> **SOURCE MATERIAL**:
(begin)
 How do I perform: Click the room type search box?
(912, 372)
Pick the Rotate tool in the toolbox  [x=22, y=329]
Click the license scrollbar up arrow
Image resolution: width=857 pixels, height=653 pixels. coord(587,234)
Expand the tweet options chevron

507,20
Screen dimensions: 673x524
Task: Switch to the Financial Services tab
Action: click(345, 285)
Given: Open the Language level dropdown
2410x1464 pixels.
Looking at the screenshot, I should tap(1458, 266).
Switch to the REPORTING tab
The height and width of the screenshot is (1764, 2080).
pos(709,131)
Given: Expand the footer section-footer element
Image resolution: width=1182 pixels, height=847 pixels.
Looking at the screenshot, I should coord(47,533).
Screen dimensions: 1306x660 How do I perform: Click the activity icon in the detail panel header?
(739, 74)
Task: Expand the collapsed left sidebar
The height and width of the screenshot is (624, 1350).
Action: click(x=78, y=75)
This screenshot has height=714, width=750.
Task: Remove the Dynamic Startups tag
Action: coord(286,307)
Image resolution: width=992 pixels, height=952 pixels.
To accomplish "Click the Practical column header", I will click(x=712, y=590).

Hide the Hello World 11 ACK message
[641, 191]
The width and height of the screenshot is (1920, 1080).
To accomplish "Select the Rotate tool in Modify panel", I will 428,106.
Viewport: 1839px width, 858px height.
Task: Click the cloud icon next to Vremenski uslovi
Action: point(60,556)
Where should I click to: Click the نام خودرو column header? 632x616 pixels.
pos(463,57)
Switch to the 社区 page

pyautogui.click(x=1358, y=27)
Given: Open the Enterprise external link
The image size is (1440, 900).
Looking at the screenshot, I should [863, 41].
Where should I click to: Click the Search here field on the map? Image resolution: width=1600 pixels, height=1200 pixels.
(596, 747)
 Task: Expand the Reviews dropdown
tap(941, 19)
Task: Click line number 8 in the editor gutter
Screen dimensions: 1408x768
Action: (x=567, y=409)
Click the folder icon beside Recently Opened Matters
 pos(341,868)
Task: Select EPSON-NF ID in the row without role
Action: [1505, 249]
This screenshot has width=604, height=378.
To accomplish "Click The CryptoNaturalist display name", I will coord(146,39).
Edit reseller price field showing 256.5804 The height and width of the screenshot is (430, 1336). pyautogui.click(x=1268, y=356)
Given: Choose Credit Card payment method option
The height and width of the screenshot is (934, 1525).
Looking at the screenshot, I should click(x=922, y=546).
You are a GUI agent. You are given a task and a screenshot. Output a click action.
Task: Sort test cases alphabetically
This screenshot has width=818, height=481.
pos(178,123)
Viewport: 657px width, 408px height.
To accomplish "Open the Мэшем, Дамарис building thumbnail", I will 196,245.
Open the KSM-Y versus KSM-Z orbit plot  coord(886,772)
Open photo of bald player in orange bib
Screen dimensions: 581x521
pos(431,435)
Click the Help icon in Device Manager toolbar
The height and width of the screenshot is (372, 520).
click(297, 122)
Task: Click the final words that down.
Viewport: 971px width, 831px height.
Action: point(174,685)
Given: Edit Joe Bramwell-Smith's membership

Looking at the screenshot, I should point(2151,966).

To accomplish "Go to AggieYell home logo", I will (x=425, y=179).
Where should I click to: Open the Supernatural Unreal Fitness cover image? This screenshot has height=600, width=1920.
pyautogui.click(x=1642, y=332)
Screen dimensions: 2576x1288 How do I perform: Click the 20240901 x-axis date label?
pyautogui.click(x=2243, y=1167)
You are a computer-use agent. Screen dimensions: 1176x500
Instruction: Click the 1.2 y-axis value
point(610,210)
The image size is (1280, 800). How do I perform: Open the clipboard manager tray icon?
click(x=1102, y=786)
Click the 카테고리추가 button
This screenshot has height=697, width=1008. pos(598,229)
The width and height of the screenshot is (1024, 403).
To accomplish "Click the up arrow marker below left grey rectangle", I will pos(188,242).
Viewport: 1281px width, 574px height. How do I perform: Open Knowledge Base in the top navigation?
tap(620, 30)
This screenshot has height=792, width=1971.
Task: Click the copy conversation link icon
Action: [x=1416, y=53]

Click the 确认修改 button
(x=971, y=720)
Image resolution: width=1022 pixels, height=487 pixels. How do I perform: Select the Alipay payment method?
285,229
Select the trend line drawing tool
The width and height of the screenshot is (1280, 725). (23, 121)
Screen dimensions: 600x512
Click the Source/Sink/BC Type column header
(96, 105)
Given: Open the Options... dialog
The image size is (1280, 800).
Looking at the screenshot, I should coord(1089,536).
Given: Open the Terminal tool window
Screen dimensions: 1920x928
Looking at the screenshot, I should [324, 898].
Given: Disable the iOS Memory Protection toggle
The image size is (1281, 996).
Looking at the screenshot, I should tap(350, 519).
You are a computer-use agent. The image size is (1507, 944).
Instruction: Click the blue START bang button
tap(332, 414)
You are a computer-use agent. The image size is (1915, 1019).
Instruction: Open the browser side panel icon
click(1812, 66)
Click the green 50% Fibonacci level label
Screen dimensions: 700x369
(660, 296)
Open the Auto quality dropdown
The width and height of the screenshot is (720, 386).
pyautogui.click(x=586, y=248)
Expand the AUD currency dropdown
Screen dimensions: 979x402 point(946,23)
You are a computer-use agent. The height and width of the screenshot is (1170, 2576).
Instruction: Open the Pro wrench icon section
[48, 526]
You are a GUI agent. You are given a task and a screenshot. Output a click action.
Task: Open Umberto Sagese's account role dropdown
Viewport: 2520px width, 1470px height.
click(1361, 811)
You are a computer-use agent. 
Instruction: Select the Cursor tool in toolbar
(end)
> **THE EXERCISE**:
Reproduce every one of the items above verbatim, without altering any character.

> **EXERCISE ANSWER**:
 How do I perform: Click the room type search box?
(912, 372)
Pick the Rotate tool in the toolbox  [x=22, y=329]
Click the license scrollbar up arrow
Image resolution: width=857 pixels, height=653 pixels. coord(587,234)
Expand the tweet options chevron

507,20
Screen dimensions: 673x524
Task: Switch to the Financial Services tab
Action: click(345, 285)
Given: Open the Language level dropdown
2410x1464 pixels.
Looking at the screenshot, I should tap(1458, 266).
Switch to the REPORTING tab
The height and width of the screenshot is (1764, 2080).
pos(709,131)
Given: Expand the footer section-footer element
Image resolution: width=1182 pixels, height=847 pixels.
Looking at the screenshot, I should coord(47,533).
Screen dimensions: 1306x660 How do I perform: Click the activity icon in the detail panel header?
(739, 74)
Task: Expand the collapsed left sidebar
The height and width of the screenshot is (624, 1350).
Action: click(x=78, y=75)
This screenshot has height=714, width=750.
Task: Remove the Dynamic Startups tag
Action: coord(286,307)
Image resolution: width=992 pixels, height=952 pixels.
To accomplish "Click the Practical column header", I will click(x=712, y=590).

Hide the Hello World 11 ACK message
[641, 191]
The width and height of the screenshot is (1920, 1080).
To accomplish "Select the Rotate tool in Modify panel", I will 428,106.
Viewport: 1839px width, 858px height.
Task: Click the cloud icon next to Vremenski uslovi
Action: point(60,556)
Where should I click to: Click the نام خودرو column header? 632x616 pixels.
pos(463,57)
Switch to the 社区 page

pyautogui.click(x=1358, y=27)
Given: Open the Enterprise external link
The image size is (1440, 900).
Looking at the screenshot, I should [863, 41].
Where should I click to: Click the Search here field on the map? Image resolution: width=1600 pixels, height=1200 pixels.
(596, 747)
 Task: Expand the Reviews dropdown
tap(941, 19)
Task: Click line number 8 in the editor gutter
Screen dimensions: 1408x768
Action: (x=567, y=409)
Click the folder icon beside Recently Opened Matters
 pos(341,868)
Task: Select EPSON-NF ID in the row without role
Action: [1505, 249]
This screenshot has width=604, height=378.
To accomplish "Click The CryptoNaturalist display name", I will coord(146,39).
Edit reseller price field showing 256.5804 The height and width of the screenshot is (430, 1336). pyautogui.click(x=1268, y=356)
Given: Choose Credit Card payment method option
The height and width of the screenshot is (934, 1525).
Looking at the screenshot, I should click(x=922, y=546).
You are a GUI agent. You are given a task and a screenshot. Output a click action.
Task: Sort test cases alphabetically
This screenshot has width=818, height=481.
pos(178,123)
Viewport: 657px width, 408px height.
To accomplish "Open the Мэшем, Дамарис building thumbnail", I will 196,245.
Open the KSM-Y versus KSM-Z orbit plot  coord(886,772)
Open photo of bald player in orange bib
Screen dimensions: 581x521
pos(431,435)
Click the Help icon in Device Manager toolbar
The height and width of the screenshot is (372, 520).
click(297, 122)
Task: Click the final words that down.
Viewport: 971px width, 831px height.
Action: point(174,685)
Given: Edit Joe Bramwell-Smith's membership

Looking at the screenshot, I should point(2151,966).

To accomplish "Go to AggieYell home logo", I will (x=425, y=179).
Where should I click to: Open the Supernatural Unreal Fitness cover image? This screenshot has height=600, width=1920.
pyautogui.click(x=1642, y=332)
Screen dimensions: 2576x1288 How do I perform: Click the 20240901 x-axis date label?
pyautogui.click(x=2243, y=1167)
You are a computer-use agent. Screen dimensions: 1176x500
Instruction: Click the 1.2 y-axis value
point(610,210)
The image size is (1280, 800). How do I perform: Open the clipboard manager tray icon?
click(x=1102, y=786)
Click the 카테고리추가 button
This screenshot has height=697, width=1008. pos(598,229)
The width and height of the screenshot is (1024, 403).
To accomplish "Click the up arrow marker below left grey rectangle", I will pos(188,242).
Viewport: 1281px width, 574px height. How do I perform: Open Knowledge Base in the top navigation?
tap(620, 30)
This screenshot has height=792, width=1971.
Task: Click the copy conversation link icon
Action: [x=1416, y=53]

Click the 确认修改 button
(x=971, y=720)
Image resolution: width=1022 pixels, height=487 pixels. How do I perform: Select the Alipay payment method?
285,229
Select the trend line drawing tool
The width and height of the screenshot is (1280, 725). (23, 121)
Screen dimensions: 600x512
Click the Source/Sink/BC Type column header
(96, 105)
Given: Open the Options... dialog
The image size is (1280, 800).
Looking at the screenshot, I should coord(1089,536).
Given: Open the Terminal tool window
Screen dimensions: 1920x928
Looking at the screenshot, I should [324, 898].
Given: Disable the iOS Memory Protection toggle
The image size is (1281, 996).
Looking at the screenshot, I should tap(350, 519).
You are a computer-use agent. The image size is (1507, 944).
Instruction: Click the blue START bang button
tap(332, 414)
You are a computer-use agent. The image size is (1915, 1019).
Instruction: Open the browser side panel icon
click(1812, 66)
Click the green 50% Fibonacci level label
Screen dimensions: 700x369
(660, 296)
Open the Auto quality dropdown
The width and height of the screenshot is (720, 386).
pyautogui.click(x=586, y=248)
Expand the AUD currency dropdown
Screen dimensions: 979x402 point(946,23)
You are a computer-use agent. The height and width of the screenshot is (1170, 2576).
Instruction: Open the Pro wrench icon section
[48, 526]
You are a GUI agent. You are given a task and a screenshot. Output a click action.
Task: Open Umberto Sagese's account role dropdown
Viewport: 2520px width, 1470px height.
click(1361, 811)
You are a computer-use agent. 
Instruction: Select the Cursor tool in toolbar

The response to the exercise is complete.